Using next-prime, we can make a generator that keeps generating prime numbers. The following procedure returns a generator that returns primes above last.

(define (gen-primes-above last)
  (^[] (set! last (next-prime (+ last 2))) last))

Using generator->lseq, we can turn the generator returned by gen-primes-above into a lazy list, which can be used as the value of *prime*. The only caveat is that we need to have some pre-calculated prime numbers:

(define *primes* (generator->lseq 2 3 5 (gen-primes-above 5)))

Be careful not to evaluate *primes* directly on REPL, since it contains an infinite list and it’ll blow up your REPL. You can look at the first 20 prime numbers instead:

(take *primes* 20)
 ⇒ (2 3 5 7 11 13 17 19 23 29 31 37 41 43 47 53 59 61 67 71)

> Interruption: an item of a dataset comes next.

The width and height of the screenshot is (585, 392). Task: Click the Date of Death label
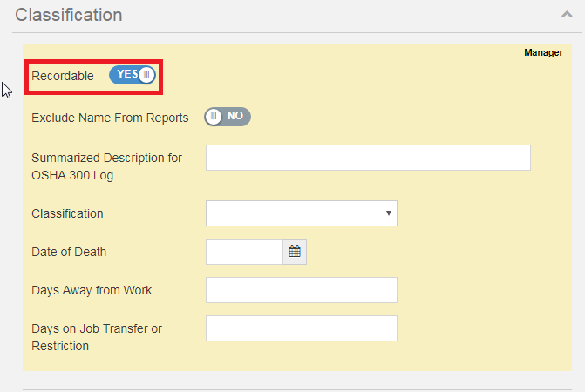[69, 252]
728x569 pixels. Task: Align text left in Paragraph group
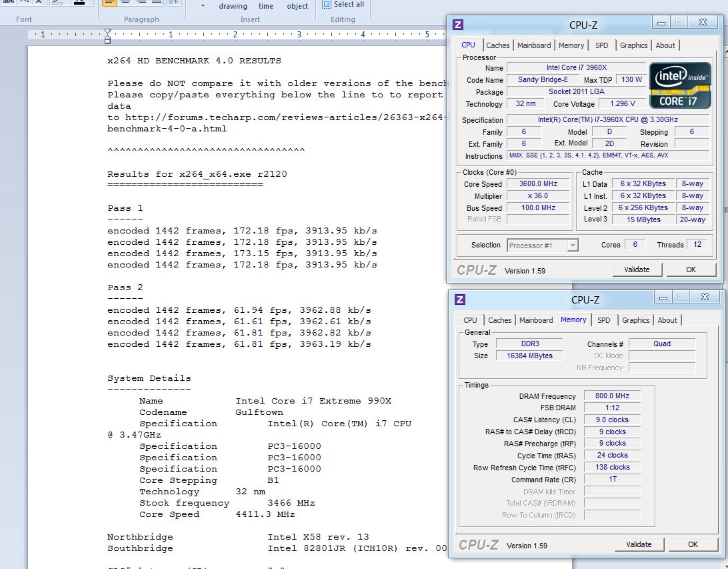[x=109, y=2]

Or find what the 10000-th prime number is:

(~ *primes* 10000)
 ⇒ 104743

Or count how many prime numbers there are below 1000000:

(any (^[p i] (and (>= p 1000000) i)) *primes* (lrange 0))
 ⇒ 78498

Note: If you’re familiar with the lazy functional approach, this example may look strange. Why do we use side-effecting generators while we can define a sequence of prime numbers in pure functional way, as follows?

(use gauche.lazy)

(define (prime? n)
  (not (any (^p (zero? (mod n p)))
            (ltake-while (^k (<= (* k k) n)) *primes*))))

(define (primes-from k)
  (if (prime? k)
    (lcons k (primes-from (+ k 2)))
    (primes-from (+ k 2))))

(define *primes* (llist* 2 3 5 (primes-from 7)))

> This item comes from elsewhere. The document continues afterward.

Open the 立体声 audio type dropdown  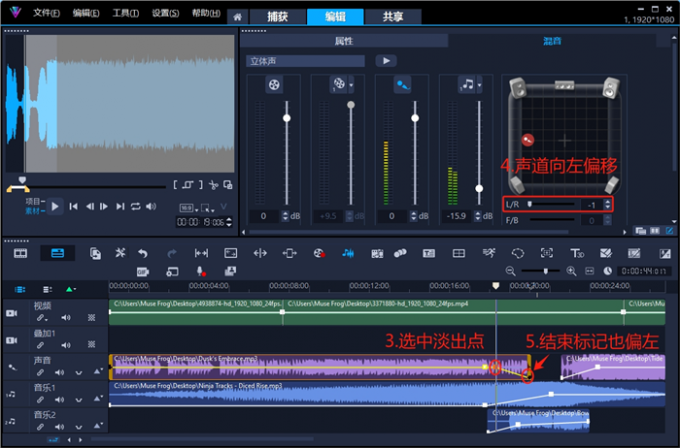(x=307, y=61)
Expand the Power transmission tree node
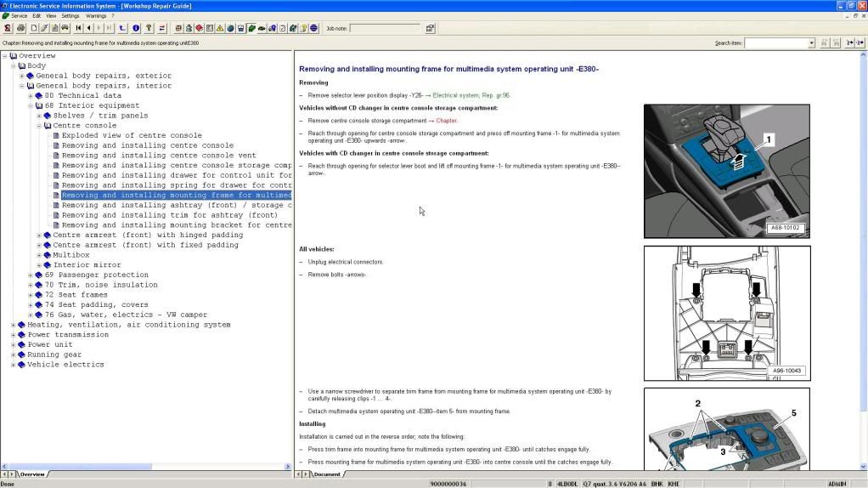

(The module gauche.lazy provides ltake-while, which is a lazy version of take-while. We don’t need lazy version of any, since it immediately stops when the predicate returns a true value.)

The use of lcons and co-recursion in primes-from is a typical idiom in functional programming. It’s perfectly ok to do so in Gauche; except that the generator version is much faster (when you take first 5000 primes, generator version ran 17 times faster than co-recursion version on the author’s machine).

It doesn’t mean you should avoid co-recursive code; if an algorithm can be expressed nicely in co-recursion, it’s perfectly ok. However, watch out the subtle semantic difference from lazy functional languages—straightforward porting may or may not work.